**Aim of the exercise**
Would you print all of the entries exactly, please, but without their pictures?

**Source data**
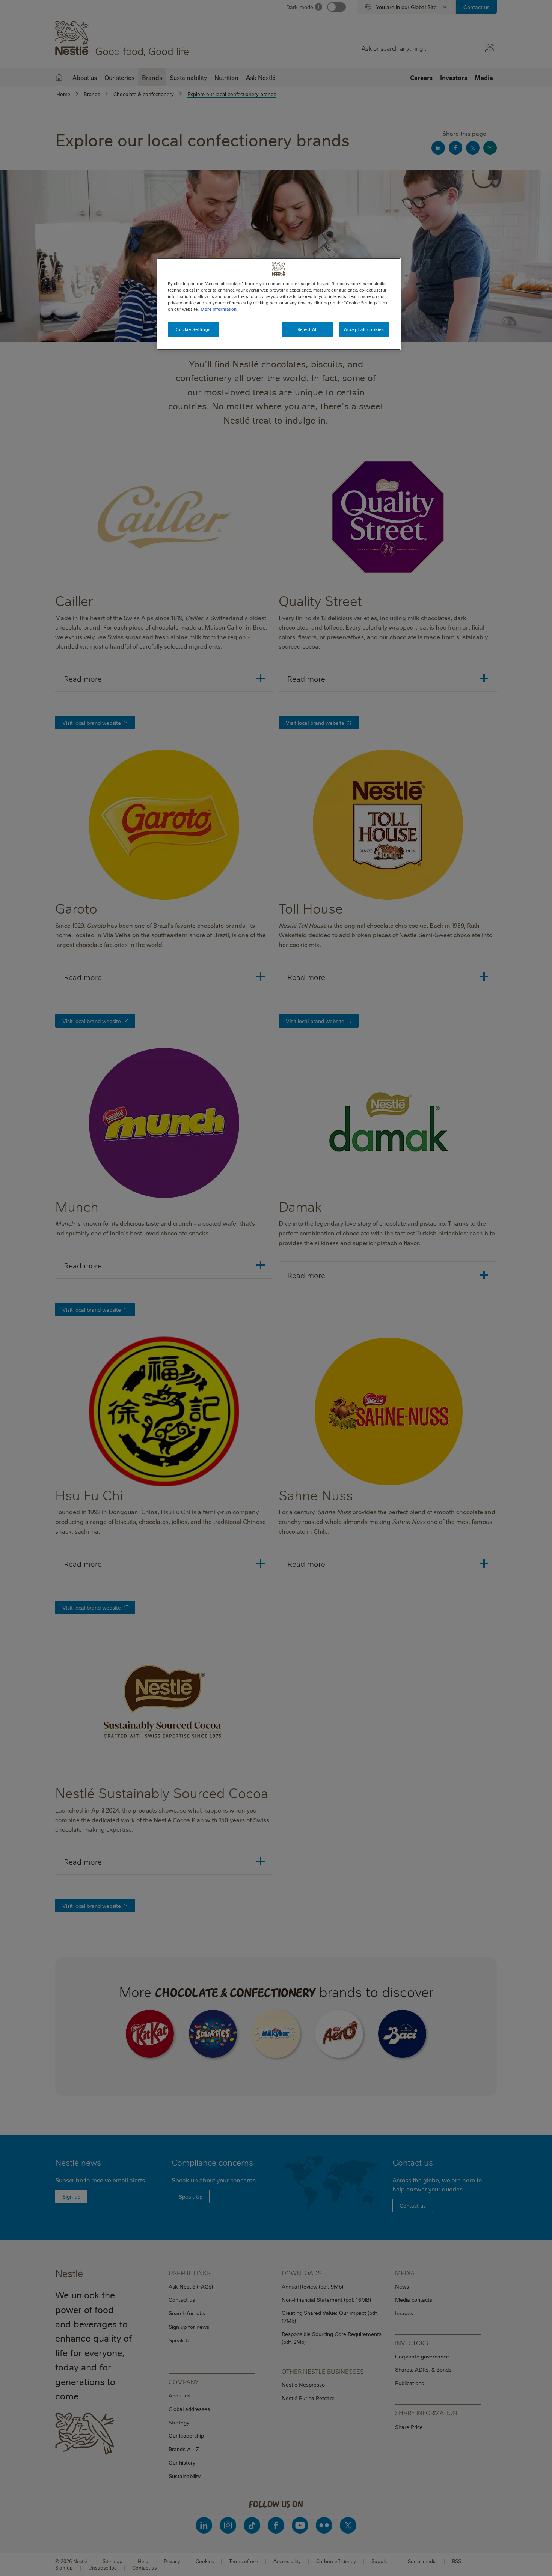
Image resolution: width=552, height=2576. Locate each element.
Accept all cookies (364, 329)
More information (219, 309)
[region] (279, 304)
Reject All (307, 329)
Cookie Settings (193, 329)
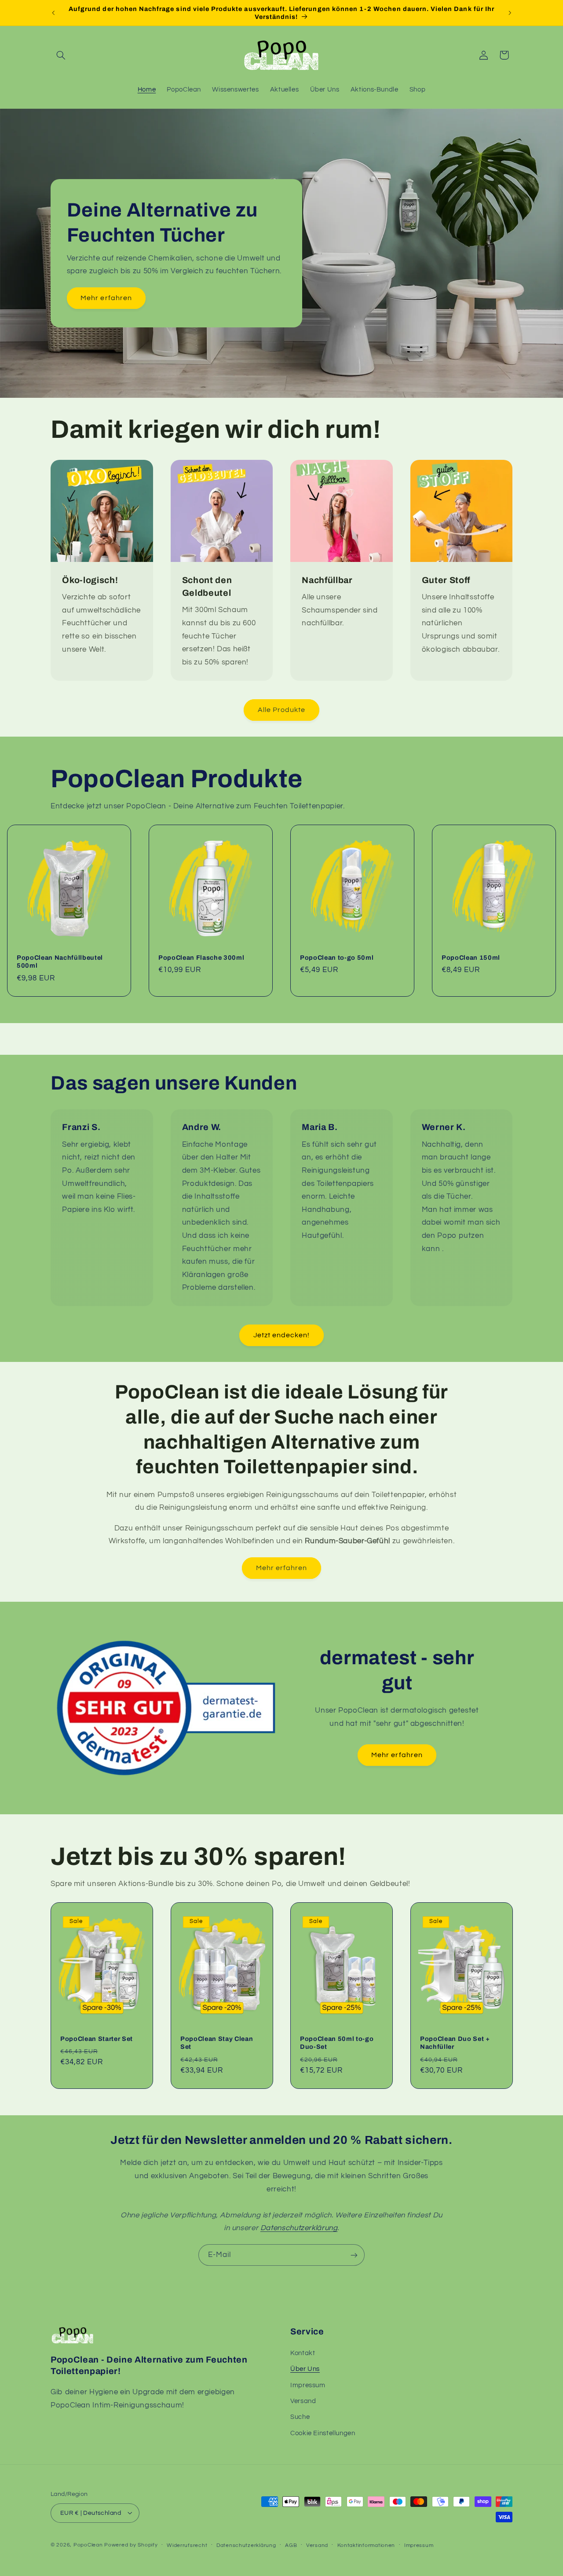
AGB (291, 2545)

**Solution for this task**
Image resolution: width=552, height=2576. Locate each element.
Accept all cookies (364, 329)
More information (219, 309)
[region] (279, 304)
Reject All (307, 329)
Cookie Settings (193, 329)
AGB (291, 2545)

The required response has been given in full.